What do Guide Dogs do?
Guide Dogs is a charity supporting people who have sight loss. They provide their iconic guide dogs to help people live more independently and get out and about on their own terms.
As well as their life changing dogs Guide Dogs also provide training for things like life skills, getting around with a long cane and information and advice.
They also provide services for children with vision impairment, including buddy dogs. Buddy dogs are dogs who weren’t quite up for being a guide dog, but can still provide companionship and support for a child.
What’s it like being a Guide Dog?
Some people think guide dogs are all work and no play, but that’s definitely not the case! Guide dogs get plenty of time off to have fun and be silly. Whenever they are not out guiding their owner, they live at home as a normal dog with lots of off leash time and plenty of cuddles.
What happens to dogs that don’t qualify?
Not all dogs are up for being a guide dog. We want our dogs to enjoy their work, so if they’re not enthusiastic about it, they’ll be taken out of the training programme.
After that, the dogs can either retrain as a buddy dog (companion for a child with vision impairment), or can be rehomed as a much loved pet.
Volunteering at Guide Dogs
We have a variety of roles that contribute to the work we do. Whether you can give a minute, an hour, or a lifetime we have something for you. You can work directly with our dogs or with people who are visually impaired. You can support raising awareness of our services, organise events for us and much more.
Without our volunteers, we wouldn’t be able to reach and support as many visually impaired people as we do. We're thankful for every one of our volunteers and want to continue expanding our Guide Dogs family to support more people.
In Bristol, we’re particularly looking for Fosterers (https://www.guidedogs.org.uk/how-you-can-help/volunteering-for-guide-dogs/volunteer-role-descriptions/boarder/) and Fundraisers (https://www.guidedogs.org.uk/how-you-can-help/volunteering-for-guide-dogs/volunteer-role-descriptions/fundraiser/) to join in.
The guide dog journey
Our pups are born to their guide dog mums (usually Labradors, Golden Retrievers, German Shepherds or a mix of those). The mums are part of our canine family who live with volunteers, essentially as much-loved pets but do a special job of having some guide dog litters. Puppies are born in the family home and at around 8 weeks they go to our national centre to be assessed.

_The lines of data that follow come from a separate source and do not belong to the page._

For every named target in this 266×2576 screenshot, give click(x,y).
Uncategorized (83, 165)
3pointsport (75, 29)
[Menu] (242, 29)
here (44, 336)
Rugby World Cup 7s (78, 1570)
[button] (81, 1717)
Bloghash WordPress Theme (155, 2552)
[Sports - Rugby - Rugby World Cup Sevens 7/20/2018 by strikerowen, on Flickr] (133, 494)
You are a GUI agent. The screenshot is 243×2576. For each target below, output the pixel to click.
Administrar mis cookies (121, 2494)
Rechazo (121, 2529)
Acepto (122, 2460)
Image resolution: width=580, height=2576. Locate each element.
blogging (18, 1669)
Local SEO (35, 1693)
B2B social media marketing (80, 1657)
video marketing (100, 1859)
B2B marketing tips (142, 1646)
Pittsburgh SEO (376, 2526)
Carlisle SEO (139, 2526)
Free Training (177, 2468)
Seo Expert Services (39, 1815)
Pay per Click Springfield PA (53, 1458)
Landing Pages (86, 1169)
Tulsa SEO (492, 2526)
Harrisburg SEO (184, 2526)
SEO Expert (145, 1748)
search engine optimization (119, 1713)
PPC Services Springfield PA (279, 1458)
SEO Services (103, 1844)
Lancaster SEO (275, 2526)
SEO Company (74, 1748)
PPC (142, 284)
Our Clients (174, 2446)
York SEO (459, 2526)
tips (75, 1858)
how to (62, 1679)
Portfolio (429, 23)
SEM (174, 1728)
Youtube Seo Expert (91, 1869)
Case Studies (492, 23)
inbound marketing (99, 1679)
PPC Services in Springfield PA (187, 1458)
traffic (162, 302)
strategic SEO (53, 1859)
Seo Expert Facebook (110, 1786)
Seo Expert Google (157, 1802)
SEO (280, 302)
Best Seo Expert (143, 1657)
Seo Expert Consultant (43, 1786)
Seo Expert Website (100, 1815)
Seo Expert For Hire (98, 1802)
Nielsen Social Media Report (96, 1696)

Here the pups are checked over for any problems before going to live with their volunteer puppy raisers. These volunteers do a critical job of teaching the pups all the basic obedience and also exposing them to all the things they might come across as a working guide dog: going into shops, on public transport, being in an office, and anything else you can think of!
When they are around 16 months old, the pups then go to ‘big school’ – in our case to our centre in Bristol. Here they learn the behaviours they need to know to guide someone safely with our expert dog trainers. Once they’re confident & skilled at this they are matched with a potential owner, someone who is blind or partially sighted. The dog needs to be the right height for the person, walk at a comfortable speed for them, and be confident and comfortable going to the places that person normally goes.
There’s a bit more training to get them used to their new owner, the local area and learn all the usual routes that person goes, going to work and the shops etc. It’s at this point that, all being well, they qualify as a guide dog and go off to work!
Guide dogs generally work until they are around 9 or 10 years old as long as they are fit and healthy, and then they go into a well-deserved retirement.